### Stated goal
Return word for word the part of the material that opens with the line containing "Task: Click the word" and closes with the line containing "Action: 187,95", both of those lines included. Leave the pictures out of your answer.

-- Start --

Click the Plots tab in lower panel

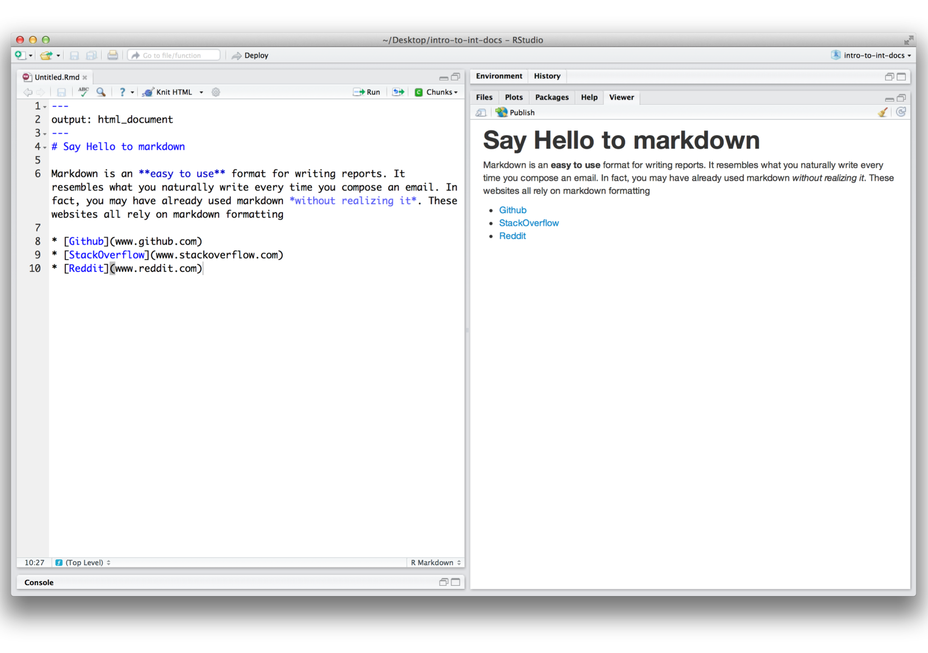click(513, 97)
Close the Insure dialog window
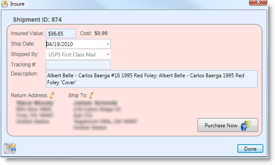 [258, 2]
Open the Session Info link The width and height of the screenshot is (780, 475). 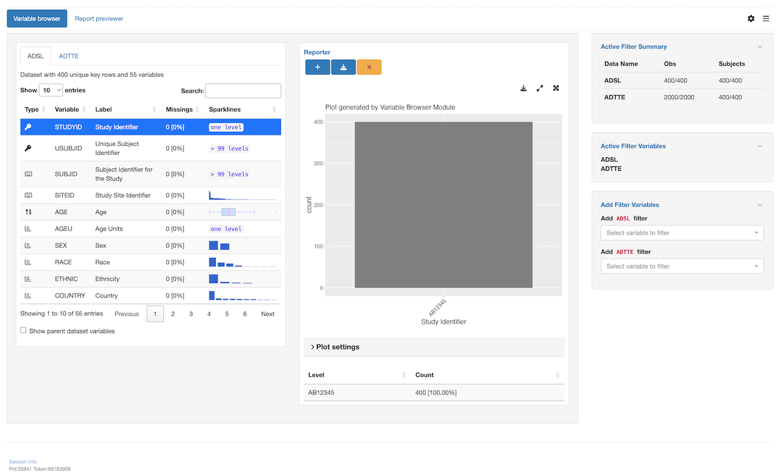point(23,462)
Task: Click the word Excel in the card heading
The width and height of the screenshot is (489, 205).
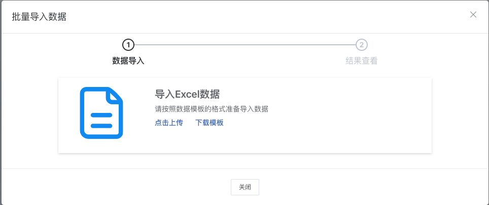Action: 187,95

-- End --
-- Start --

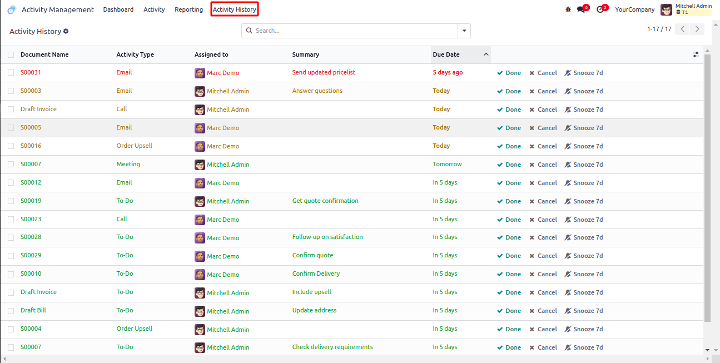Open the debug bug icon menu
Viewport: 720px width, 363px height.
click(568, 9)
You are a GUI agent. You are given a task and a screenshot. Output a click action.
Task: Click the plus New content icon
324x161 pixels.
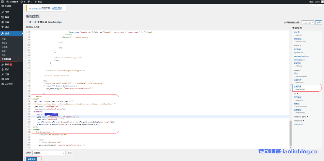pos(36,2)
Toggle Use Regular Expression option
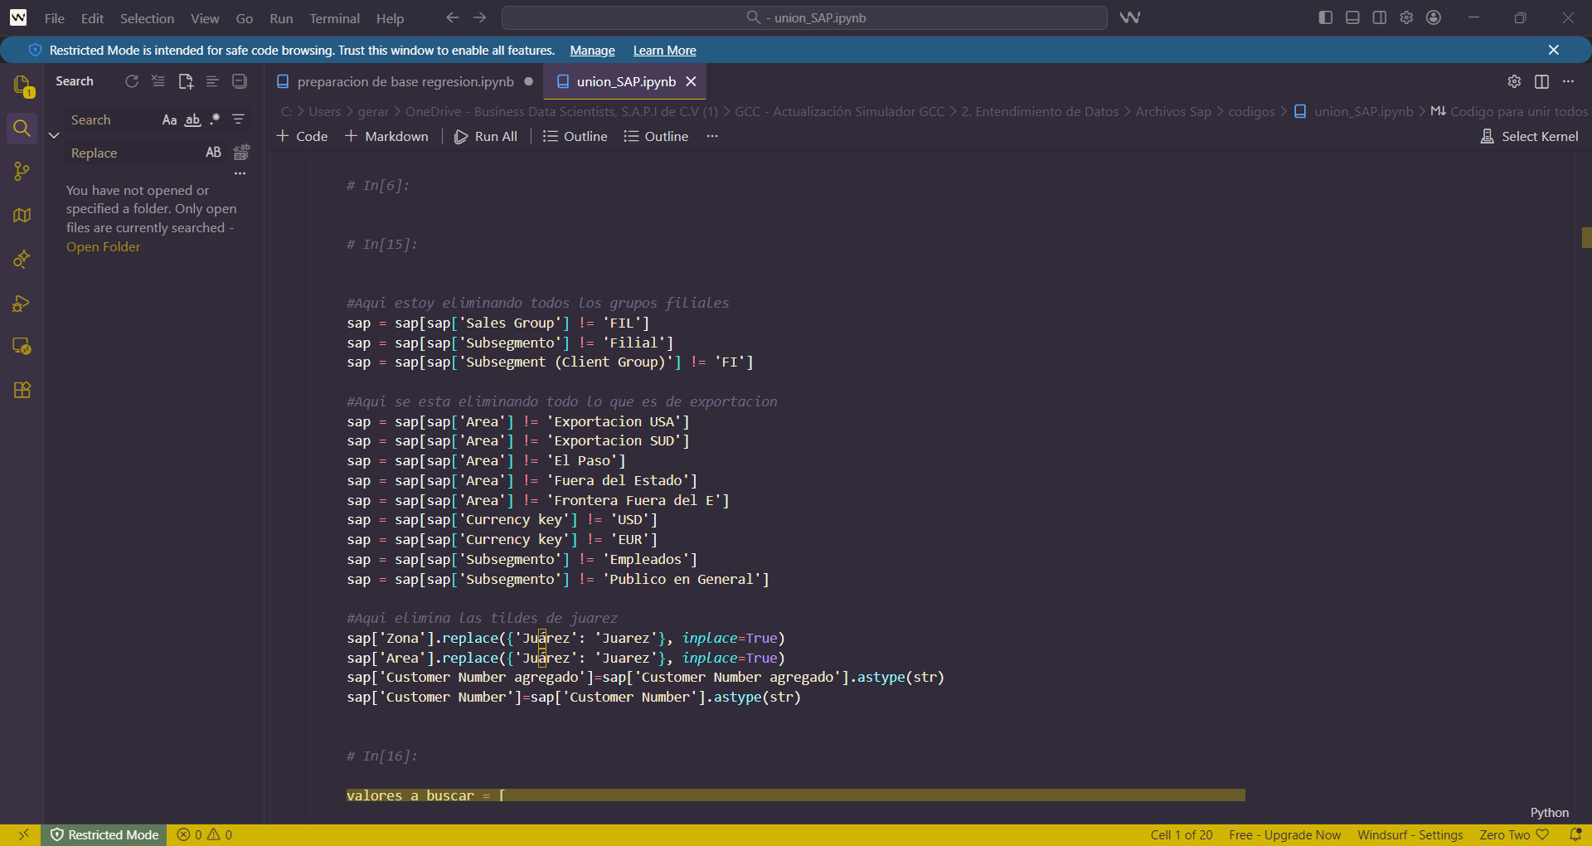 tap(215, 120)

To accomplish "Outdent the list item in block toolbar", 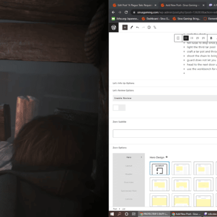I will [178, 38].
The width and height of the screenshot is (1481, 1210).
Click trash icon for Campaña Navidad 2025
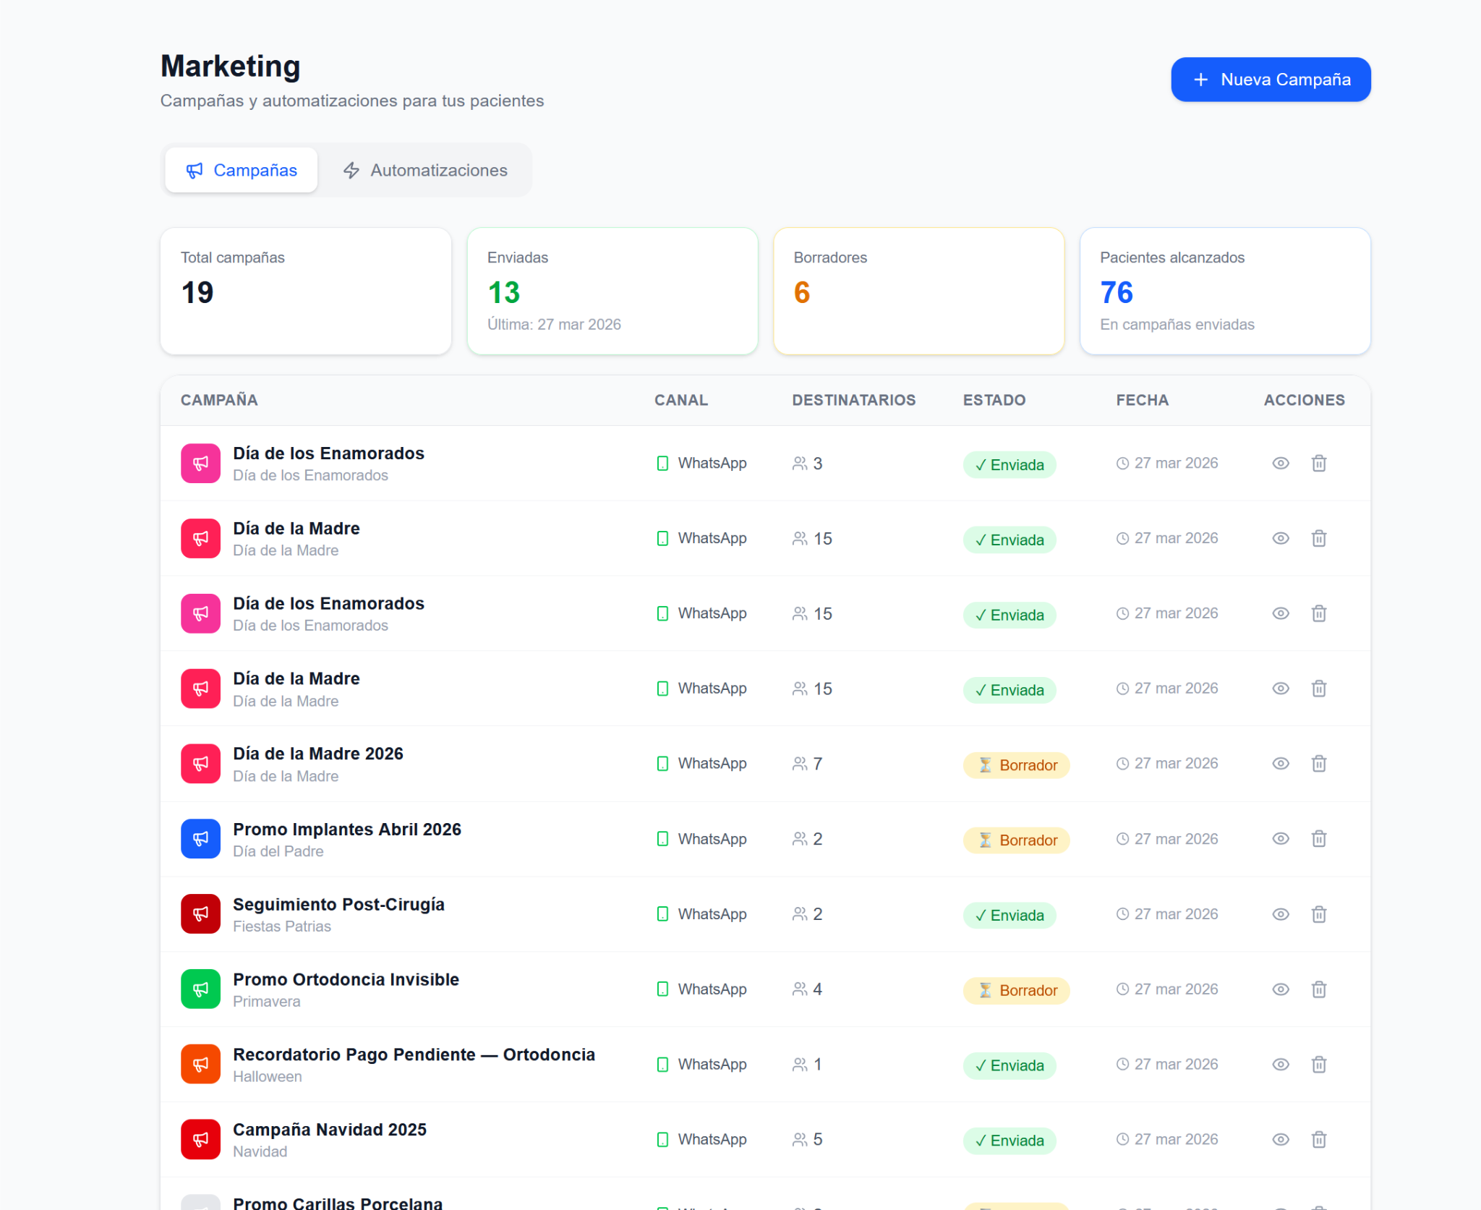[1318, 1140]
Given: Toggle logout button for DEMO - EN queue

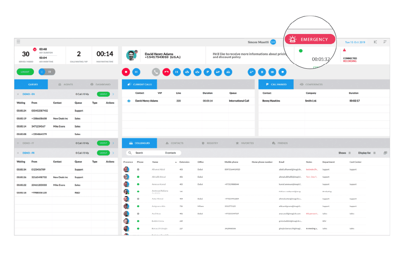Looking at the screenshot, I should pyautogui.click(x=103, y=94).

-- End --

### Result
Task: Click the word Excel in the card heading
The width and height of the screenshot is (489, 205).
Action: 187,95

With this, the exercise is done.